Les effets du climat socio-affectif > Le développement de compétences sociales (activités spécifiques an début de la formation : amener les participants à se constituer comme groupe, exercisation spécifique…, régulation relationnelle du groupe en cours de formation), l’effet d’entraînement de l’apprentissage coopératif (multiplier les occasions d’apprentissage coopératif, c’est en coopérant que l’on apprend à coopérer). Cependant, les apprenants ont peu ou prou les dispositions pour coopérer car les pratiques pédagogiques sont traditionnellement compétitives ou individualistes et que l’apprentissage coopératif est peu valorisé, d’où résistance à s’engager.
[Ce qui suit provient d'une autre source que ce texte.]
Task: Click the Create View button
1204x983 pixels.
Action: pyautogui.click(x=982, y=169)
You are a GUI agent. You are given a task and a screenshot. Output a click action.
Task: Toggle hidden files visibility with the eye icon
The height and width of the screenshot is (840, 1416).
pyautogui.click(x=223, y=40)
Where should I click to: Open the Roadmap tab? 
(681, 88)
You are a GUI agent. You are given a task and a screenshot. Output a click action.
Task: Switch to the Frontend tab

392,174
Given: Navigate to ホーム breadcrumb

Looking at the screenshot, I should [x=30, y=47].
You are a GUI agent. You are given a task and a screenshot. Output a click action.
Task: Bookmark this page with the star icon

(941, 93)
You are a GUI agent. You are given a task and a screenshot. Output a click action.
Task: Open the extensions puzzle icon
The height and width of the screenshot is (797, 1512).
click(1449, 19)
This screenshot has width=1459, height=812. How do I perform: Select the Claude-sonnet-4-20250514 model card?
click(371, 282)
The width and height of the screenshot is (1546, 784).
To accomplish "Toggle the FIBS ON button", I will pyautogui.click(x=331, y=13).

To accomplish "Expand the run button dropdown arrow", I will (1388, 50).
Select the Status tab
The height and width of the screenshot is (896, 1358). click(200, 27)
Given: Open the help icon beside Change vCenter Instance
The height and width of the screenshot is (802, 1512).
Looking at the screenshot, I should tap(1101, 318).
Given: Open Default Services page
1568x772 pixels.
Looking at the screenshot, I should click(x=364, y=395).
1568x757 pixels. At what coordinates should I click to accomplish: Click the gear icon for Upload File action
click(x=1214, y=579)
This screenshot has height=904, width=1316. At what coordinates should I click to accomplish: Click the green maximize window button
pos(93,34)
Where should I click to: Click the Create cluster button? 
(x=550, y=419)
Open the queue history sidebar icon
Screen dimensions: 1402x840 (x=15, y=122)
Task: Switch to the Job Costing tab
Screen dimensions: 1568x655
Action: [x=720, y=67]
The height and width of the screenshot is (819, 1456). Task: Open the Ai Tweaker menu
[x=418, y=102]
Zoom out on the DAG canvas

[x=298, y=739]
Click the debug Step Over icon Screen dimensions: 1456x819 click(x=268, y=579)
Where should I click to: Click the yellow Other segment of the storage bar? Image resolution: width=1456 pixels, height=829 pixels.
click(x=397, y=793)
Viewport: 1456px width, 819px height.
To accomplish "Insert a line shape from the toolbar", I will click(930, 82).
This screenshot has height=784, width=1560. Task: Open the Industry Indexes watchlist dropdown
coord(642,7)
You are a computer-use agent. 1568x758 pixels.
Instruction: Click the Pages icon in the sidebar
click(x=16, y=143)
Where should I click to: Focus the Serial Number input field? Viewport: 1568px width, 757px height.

Mais privilégier le groupe restreint et l’apprentissage coopératif quand même ;-).

Les effets de la structuration des interactions > Importance de la manière dont les interactions sont structurées par les procédures de W : « encourager l’interaction, l’élaboration, la formulation et la confrontation de propositions de réponses alternatives, l’approfondissement de l’argumentation, la réflexion sur des principes ou structures de réponses plutôt que des réponses spécifiques »…et le rôle du formateur dans la gestion des interactions sociales.

Conclusion

Le choix du type de tâches  d’apprentissage et des procédures de travail  proposées aux apprenants, la dynamique socio-affective qui se développe au sein du groupe, les représentations sociales des acteurs et de leurs interrelations, les diverses stratégies permettant d’atténuer les effets de l’asymétrie des relations sociales, la place accordée aux interactions entre pairs, la signification sociale de la tâche et de l’acte d’apprendre pour l’apprenant, le système de normes sociales et plus particulièrement la légitimité socialement accordée dans la situation de formation aux points de vue des apprenants, etc. sont autant de facteurs qui, d’une part affectent le développement des interactions socio-cognitives au sein du groupe et sur lesquels, d’autre part, le formateur peut agir de façon déterminante.


Conclusion

Les auteurs concluent sur la complexité de l’apprentissage : processus, contrôle et évaluation. Cette conclusion est très intéressante pour anticiper les débats dans une communication, ou encore elle peut servir d’exemple pour la conclusion d’un papier ou  d’une thèse.


Source

Bourgeois, E. et Nizet, J., 1997, Apprentissage et formation des adultes, PUF(3è édition), Paris.